Newburgh Urban Farm Fair returns bigger, with free seedlings and soil testing
Free seedlings, soil tests and health screenings made Newburgh’s urban farm fair more than a garden party. The farm behind it feeds seven pantries serving about 12,000 people a month.

Newburgh’s annual urban farming fair returned to Downing Park as a practical stop for residents looking for free seedlings, soil testing and advice that could lower grocery bills and improve backyard growing.
The Newburgh Urban Farm and Food Initiative said the 10th annual fair was its biggest yet, with the event held from noon to 4 p.m. Saturday at 207 Carpenter Avenue. Admission was free, and the mix of vendors and demonstrations stretched well beyond a standard garden sale. Orange County Master Gardeners handed out free seedlings and offered growing advice, while the New York City Urban Soils Institute provided free soil testing. The Regional Food Bank, the Orange County Department of Health, The Diva Gardener, the Newburgh Clean Water Project, Arm of the Sea theater and the Newburgh Sanctuary Garden at Crystal Lake also took part.
For NUFFI, the fair was built around the same work that drives the farm the rest of the year. The Downing Park Urban Farm grows about 5,000 pounds of food annually, and that harvest is distributed to seven food pantries in the City of Newburgh serving about 12,000 people per month.
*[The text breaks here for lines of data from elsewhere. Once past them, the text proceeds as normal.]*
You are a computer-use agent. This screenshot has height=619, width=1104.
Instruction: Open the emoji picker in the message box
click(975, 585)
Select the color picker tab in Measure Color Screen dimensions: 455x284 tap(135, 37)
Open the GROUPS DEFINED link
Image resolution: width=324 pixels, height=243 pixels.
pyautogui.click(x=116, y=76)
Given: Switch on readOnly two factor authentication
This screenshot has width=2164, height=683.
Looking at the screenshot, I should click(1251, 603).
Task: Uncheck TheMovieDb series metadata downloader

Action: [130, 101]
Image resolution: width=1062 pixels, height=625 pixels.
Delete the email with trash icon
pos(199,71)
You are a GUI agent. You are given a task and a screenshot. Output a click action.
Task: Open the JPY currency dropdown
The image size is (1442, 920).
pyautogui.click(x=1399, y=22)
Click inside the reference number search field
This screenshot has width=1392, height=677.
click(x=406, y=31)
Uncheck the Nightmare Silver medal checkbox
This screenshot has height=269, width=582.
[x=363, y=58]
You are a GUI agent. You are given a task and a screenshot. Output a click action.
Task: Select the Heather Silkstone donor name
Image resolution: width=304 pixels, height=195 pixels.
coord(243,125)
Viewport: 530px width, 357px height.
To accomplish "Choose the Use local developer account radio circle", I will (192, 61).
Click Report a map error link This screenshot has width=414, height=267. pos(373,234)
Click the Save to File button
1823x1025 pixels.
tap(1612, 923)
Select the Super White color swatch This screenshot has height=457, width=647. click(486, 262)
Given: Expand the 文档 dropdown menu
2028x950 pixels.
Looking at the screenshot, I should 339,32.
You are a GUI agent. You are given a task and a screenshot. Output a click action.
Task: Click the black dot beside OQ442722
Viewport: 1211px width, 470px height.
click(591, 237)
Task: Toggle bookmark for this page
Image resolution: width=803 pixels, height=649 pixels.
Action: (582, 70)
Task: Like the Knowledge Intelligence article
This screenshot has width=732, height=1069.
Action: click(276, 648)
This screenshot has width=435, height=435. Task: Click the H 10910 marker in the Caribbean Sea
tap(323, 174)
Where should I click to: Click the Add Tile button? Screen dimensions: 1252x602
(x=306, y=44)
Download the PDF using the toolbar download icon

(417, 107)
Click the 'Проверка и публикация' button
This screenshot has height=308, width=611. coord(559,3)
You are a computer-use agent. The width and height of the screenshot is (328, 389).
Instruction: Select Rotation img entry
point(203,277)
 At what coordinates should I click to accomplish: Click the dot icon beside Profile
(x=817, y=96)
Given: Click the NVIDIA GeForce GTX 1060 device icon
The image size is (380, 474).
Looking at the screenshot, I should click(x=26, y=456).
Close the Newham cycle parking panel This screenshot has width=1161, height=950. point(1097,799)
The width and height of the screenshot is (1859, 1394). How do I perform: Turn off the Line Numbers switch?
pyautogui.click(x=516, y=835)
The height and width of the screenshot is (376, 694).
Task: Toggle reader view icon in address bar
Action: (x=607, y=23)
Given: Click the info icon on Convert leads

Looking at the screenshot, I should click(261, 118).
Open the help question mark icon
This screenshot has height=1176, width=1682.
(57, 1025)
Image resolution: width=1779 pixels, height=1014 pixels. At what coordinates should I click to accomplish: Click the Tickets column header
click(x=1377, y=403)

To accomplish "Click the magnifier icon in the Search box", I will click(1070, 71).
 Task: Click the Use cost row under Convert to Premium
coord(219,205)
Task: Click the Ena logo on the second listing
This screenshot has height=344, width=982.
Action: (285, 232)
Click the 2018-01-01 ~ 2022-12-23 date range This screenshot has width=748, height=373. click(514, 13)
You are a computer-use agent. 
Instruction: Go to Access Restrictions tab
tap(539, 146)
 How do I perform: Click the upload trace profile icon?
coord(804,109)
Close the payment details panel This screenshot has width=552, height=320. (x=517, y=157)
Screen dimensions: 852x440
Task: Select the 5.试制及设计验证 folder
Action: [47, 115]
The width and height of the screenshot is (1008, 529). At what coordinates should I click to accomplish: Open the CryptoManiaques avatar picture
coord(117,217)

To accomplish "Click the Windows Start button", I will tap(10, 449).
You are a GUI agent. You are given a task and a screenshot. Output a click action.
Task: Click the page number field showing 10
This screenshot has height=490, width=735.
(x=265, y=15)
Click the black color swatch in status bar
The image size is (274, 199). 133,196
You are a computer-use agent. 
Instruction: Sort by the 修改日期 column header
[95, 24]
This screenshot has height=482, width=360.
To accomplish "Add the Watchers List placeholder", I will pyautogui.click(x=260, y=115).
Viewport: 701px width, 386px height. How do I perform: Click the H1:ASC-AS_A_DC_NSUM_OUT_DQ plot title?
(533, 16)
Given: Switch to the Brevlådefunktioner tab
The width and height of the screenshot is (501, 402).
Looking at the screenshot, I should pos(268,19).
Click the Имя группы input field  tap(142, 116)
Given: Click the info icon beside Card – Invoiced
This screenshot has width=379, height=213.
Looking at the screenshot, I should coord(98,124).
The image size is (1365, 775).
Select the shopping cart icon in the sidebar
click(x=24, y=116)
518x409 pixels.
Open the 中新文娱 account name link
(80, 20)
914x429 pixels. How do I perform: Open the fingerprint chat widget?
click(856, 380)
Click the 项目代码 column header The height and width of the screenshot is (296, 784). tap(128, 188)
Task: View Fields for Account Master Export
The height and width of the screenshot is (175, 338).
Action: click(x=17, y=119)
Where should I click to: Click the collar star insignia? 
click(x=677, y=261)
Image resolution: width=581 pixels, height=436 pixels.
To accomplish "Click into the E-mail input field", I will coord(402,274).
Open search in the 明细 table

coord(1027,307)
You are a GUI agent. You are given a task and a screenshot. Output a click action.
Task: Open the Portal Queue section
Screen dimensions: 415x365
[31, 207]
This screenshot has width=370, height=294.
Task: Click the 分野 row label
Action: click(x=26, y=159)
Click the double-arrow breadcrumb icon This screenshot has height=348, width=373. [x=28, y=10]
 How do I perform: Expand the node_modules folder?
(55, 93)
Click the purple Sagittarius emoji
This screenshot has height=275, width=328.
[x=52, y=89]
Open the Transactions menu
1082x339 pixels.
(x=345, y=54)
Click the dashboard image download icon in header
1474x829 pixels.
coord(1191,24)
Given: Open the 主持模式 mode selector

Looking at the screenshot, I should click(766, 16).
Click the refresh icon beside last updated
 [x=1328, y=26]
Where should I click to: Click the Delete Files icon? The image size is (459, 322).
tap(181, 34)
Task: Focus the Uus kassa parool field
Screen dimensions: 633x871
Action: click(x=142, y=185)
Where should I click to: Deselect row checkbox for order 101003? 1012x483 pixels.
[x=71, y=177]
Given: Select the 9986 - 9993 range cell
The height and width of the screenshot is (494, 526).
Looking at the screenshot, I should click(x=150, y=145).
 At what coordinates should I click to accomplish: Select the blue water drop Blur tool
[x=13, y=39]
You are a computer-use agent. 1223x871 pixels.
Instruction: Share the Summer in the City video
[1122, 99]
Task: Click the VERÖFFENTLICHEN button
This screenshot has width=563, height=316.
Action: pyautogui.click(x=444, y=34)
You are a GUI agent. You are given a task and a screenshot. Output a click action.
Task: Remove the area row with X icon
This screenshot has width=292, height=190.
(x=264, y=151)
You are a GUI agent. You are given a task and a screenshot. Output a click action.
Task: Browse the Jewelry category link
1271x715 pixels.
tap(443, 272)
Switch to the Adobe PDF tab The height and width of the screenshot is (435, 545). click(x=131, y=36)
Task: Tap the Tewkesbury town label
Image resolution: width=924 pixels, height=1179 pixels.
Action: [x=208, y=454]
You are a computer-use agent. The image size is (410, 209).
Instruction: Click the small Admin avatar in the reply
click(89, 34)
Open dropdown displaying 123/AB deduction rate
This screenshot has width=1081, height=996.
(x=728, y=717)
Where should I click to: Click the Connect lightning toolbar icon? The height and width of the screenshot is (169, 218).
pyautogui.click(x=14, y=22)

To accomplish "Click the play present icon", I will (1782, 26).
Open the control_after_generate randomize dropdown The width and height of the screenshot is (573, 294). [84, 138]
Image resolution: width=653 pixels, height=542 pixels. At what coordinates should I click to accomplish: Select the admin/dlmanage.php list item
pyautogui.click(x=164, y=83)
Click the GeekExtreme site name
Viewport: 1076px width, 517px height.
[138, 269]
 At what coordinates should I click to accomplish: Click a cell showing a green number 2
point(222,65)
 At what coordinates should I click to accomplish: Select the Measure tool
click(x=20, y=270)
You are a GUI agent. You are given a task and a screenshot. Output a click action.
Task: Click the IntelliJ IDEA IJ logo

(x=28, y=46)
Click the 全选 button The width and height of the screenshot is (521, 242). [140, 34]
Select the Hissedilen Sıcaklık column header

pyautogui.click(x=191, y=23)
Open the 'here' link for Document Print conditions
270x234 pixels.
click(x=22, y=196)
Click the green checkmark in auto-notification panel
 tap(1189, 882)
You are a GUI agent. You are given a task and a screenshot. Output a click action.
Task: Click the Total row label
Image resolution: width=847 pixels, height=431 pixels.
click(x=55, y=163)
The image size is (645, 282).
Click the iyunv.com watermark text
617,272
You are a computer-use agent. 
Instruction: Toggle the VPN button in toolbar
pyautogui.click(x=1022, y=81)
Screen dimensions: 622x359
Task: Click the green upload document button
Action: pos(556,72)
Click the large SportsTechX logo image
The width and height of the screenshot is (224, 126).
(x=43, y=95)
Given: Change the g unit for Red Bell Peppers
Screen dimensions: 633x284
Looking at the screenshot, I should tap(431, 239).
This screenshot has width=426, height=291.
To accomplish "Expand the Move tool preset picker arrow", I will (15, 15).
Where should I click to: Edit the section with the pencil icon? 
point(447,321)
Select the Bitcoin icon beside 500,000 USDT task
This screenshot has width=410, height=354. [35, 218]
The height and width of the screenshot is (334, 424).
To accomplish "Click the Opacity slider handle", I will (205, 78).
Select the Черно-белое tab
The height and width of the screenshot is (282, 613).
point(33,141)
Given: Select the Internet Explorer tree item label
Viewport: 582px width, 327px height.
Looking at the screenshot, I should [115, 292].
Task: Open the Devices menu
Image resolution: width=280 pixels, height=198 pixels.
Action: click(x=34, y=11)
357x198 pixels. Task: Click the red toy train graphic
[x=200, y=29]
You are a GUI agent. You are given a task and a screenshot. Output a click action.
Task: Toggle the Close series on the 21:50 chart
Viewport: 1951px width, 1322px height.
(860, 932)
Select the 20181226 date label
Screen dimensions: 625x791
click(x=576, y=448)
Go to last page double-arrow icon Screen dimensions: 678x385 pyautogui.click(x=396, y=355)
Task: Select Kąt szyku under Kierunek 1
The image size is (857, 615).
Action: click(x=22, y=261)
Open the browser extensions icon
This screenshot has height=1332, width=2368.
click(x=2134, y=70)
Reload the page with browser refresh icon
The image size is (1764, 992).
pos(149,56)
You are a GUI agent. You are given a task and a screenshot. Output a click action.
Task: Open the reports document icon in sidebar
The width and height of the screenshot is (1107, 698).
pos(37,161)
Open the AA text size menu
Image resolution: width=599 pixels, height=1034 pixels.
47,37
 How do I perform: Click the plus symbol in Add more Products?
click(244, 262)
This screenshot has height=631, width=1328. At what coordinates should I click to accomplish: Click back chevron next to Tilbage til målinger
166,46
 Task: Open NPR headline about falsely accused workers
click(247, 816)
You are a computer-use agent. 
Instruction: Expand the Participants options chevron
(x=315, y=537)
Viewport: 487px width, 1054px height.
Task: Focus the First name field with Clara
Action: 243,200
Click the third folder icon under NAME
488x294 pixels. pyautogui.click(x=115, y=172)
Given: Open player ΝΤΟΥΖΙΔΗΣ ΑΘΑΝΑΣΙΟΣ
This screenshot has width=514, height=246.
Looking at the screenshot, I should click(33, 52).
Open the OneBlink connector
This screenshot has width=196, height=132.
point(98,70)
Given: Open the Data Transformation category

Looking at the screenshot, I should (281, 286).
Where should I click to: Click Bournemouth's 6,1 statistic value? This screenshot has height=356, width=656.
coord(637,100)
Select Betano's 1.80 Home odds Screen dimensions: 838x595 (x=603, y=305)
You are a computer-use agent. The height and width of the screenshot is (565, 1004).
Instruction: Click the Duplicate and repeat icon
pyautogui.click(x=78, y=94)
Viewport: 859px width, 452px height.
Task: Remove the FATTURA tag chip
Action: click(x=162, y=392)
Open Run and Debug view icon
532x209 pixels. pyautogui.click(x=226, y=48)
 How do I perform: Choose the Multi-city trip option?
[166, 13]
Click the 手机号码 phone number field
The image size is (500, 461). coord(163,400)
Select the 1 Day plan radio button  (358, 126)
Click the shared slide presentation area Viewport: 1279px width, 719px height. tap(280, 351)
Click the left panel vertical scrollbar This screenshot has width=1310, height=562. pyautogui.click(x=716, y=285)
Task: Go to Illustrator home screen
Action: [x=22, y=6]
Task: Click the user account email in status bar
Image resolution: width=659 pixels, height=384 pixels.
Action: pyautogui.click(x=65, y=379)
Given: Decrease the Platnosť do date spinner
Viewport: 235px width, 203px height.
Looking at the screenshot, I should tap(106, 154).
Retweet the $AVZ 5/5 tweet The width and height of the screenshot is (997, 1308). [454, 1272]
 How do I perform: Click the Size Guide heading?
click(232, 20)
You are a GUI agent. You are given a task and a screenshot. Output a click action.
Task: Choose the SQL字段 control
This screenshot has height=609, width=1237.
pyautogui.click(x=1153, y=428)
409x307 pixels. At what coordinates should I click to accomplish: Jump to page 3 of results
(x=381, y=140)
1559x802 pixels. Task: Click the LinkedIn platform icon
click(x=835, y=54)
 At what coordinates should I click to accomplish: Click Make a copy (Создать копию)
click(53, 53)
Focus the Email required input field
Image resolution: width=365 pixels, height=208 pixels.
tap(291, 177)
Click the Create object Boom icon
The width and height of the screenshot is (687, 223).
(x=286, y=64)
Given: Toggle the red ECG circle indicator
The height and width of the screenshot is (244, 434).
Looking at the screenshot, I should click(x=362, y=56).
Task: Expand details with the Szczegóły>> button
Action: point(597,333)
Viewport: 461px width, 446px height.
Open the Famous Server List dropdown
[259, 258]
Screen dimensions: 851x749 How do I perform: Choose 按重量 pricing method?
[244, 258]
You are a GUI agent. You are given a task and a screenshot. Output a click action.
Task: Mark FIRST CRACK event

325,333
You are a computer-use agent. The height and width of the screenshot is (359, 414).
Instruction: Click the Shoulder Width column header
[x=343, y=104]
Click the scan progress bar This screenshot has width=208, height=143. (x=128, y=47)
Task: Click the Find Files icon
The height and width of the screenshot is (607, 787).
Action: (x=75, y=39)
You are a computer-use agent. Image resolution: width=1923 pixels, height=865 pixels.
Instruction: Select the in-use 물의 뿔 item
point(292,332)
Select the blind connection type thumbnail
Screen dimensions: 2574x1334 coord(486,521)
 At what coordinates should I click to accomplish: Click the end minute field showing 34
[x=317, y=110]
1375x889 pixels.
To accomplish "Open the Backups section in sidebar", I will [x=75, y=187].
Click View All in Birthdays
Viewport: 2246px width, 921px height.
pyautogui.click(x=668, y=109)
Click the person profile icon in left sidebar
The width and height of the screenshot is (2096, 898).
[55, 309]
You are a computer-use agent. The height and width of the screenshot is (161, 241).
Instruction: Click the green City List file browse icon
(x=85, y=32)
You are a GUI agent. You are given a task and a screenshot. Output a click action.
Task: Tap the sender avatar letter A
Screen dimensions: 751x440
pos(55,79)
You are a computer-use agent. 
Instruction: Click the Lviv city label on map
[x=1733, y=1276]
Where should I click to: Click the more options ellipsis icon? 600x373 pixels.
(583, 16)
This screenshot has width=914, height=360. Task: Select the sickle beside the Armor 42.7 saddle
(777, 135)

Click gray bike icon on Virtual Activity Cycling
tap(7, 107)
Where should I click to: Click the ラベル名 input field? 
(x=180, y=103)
In a city where household grocery costs remain a pressure point, that makes the fair part of a larger food-access network rather than a one-day celebration.
The organization has also made contamination and soil health central to its message. NUFFI says the farm uses lined, raised beds to keep crops away from urban soil contaminants and also practices in-ground no-till carbon farming. That is why soil testing mattered so much at the fair: residents could learn whether their own growing spaces were safe and what they might need to change before planting vegetables or herbs at home.

Nancy Proyect, NUFFI’s program director, said the fair was meant to be fun and educational, not just informational. The programming backed that up with hands-on demonstrations, family activities and the kind of local connections that can turn a first-time visitor into a gardener or volunteer.
The farm’s presence in Downing Park traces back to a 2015 U.S. Department of Housing and Urban Development grant to the Newburgh Land Bank, followed by NUFFI’s launch of the Downing Park Urban Farm in 2016. After a hiatus during the prior growing season for infrastructure work, NUFFI said production resumed in renovated hoop houses and at SUNY Orange’s greenhouse. That continuity has helped turn the fair into an annual kickoff to the growing season, with hundreds of people from Newburgh and the surrounding area drawn to a city project that now links farming, public health and neighborhood food security.